Say you have a biased coin that comes up Heads 80% of the time. (I like to imagine that the Heads side has a portrait of Bernoulli.) Flip it 100 times. The naïve way to report the outcome—just report the sequences of Headses and Tailses—costs 100 bits. But maybe you don't have 100 bits. What to do?

One thing to notice is that because it was a biased coin, some bit sequences are *vastly* more probable than others: "all Tails" has probability 0.2^{100} ≈ 1.268 · 10^{−70}, whereas "all Heads" has probability 0.8^{100} ≈ 2.037 · 10^{−10}, differing by a factor of *sixty orders of magnitude*!!

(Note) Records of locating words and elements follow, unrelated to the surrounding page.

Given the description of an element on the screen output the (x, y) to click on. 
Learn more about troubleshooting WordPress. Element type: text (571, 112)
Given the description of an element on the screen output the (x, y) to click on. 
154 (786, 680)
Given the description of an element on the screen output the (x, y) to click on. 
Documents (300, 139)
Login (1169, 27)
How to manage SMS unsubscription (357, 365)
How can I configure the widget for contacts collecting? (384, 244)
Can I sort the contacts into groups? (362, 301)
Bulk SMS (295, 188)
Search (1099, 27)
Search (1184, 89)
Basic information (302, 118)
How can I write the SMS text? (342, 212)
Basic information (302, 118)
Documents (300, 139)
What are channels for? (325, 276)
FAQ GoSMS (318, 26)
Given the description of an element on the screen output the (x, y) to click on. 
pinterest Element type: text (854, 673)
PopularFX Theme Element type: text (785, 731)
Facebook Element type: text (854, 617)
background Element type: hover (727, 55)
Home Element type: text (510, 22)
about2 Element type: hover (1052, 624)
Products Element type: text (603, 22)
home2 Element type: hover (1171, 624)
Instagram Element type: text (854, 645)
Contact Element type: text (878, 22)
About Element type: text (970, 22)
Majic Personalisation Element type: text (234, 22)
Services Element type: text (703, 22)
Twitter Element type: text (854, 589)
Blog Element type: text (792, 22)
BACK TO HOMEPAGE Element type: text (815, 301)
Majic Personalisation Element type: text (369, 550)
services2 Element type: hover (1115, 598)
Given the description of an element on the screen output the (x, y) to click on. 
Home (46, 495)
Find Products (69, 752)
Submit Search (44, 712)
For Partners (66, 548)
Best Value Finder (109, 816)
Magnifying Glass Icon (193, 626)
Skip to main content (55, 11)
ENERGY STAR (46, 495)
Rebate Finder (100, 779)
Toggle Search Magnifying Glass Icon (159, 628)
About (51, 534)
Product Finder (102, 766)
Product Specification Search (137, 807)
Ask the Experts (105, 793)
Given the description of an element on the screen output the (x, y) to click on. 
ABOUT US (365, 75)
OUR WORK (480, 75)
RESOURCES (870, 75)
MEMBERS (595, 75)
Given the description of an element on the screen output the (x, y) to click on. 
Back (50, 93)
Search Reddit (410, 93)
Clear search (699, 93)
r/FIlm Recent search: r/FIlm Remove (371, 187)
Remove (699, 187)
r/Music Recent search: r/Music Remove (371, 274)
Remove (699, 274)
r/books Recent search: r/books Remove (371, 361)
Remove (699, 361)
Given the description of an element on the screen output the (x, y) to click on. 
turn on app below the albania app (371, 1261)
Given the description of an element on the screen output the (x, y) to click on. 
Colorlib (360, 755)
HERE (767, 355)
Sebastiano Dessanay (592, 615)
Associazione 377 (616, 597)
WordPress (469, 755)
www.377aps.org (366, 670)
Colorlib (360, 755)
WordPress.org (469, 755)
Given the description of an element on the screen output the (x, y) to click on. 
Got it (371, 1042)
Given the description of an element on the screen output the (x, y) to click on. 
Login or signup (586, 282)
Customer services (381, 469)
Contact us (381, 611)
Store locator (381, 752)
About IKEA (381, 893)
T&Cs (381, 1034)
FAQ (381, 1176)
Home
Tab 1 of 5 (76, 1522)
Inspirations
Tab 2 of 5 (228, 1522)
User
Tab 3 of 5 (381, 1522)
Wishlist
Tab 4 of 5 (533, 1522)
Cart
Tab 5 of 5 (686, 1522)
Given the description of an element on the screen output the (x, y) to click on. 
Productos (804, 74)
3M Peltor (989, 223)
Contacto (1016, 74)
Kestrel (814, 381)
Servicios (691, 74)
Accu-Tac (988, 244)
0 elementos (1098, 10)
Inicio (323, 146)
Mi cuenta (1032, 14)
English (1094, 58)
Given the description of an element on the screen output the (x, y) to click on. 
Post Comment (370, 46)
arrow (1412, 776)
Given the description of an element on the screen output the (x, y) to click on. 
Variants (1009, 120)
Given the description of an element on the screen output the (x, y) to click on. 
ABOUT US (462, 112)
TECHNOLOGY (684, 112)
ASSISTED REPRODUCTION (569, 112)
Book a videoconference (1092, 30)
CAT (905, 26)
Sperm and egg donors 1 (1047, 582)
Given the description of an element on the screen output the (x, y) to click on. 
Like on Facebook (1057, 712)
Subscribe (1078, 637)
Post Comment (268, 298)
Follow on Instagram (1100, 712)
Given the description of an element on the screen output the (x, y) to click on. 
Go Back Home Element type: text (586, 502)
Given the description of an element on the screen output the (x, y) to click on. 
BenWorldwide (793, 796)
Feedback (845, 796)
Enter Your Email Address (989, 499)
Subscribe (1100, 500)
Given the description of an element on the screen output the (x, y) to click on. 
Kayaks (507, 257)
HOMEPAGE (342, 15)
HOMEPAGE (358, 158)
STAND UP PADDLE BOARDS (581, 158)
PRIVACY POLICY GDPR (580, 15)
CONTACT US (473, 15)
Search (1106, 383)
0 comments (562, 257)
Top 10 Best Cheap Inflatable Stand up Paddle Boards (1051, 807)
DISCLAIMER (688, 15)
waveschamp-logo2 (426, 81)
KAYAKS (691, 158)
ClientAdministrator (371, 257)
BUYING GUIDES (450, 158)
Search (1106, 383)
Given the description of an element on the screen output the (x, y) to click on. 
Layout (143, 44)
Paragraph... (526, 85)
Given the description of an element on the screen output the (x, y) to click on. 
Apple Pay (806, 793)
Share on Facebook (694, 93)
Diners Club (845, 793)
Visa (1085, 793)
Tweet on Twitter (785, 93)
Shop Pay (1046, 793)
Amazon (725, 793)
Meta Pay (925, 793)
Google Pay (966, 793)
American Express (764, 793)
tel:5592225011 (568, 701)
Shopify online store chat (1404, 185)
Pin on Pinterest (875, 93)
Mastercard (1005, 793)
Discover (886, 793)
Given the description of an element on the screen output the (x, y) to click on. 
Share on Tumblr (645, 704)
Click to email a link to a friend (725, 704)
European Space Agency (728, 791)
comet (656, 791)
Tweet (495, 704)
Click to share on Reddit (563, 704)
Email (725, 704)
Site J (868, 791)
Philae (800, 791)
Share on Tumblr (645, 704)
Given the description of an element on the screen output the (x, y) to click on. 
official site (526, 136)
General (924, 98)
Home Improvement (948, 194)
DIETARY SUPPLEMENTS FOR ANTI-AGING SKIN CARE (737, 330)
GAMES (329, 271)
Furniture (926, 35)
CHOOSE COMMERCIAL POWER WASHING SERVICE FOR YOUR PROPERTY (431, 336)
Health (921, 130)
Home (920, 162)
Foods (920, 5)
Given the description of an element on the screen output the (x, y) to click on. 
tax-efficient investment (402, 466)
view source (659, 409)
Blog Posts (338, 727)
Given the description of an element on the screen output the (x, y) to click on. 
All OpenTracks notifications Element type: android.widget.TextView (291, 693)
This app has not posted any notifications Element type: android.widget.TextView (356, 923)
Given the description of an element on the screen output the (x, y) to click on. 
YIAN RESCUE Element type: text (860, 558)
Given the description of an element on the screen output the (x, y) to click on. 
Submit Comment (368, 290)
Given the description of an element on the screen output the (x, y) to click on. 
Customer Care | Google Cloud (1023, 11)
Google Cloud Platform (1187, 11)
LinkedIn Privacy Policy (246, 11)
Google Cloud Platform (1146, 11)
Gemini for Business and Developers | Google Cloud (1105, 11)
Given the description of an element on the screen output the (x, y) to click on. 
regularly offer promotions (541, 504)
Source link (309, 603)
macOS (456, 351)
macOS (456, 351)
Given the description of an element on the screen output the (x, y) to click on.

Even though "all Heads" is the uniquely most probable sequence, you'd still be pretty surprised to see it—there's only *one* such possible outcome, and it only happens a 2.037 · 10^{−10}th of the time. You *probably* expect to get a sequence with *about* twenty Tails in it, and there are *lots* of those, even though each individual one is less probable than "all Heads."

Call the number of times we flip our Bernoulli coin *N*, and call the entropy of the coinflip *H*. (For the 80/20 biased coin, *H* is ⅕ lg 5 + 4/5 lg 5/4 ≈ 0.7219.)

It turns out for sufficiently large *N* (I know, one of *those* theorems, right?), *almost all* of the probability mass is going to live in a subset of 2^{NH} outcomes, each of which have a probability close to 2^{−NH} (and you'll notice that 2^{NH} · 2^{−NH} = 1).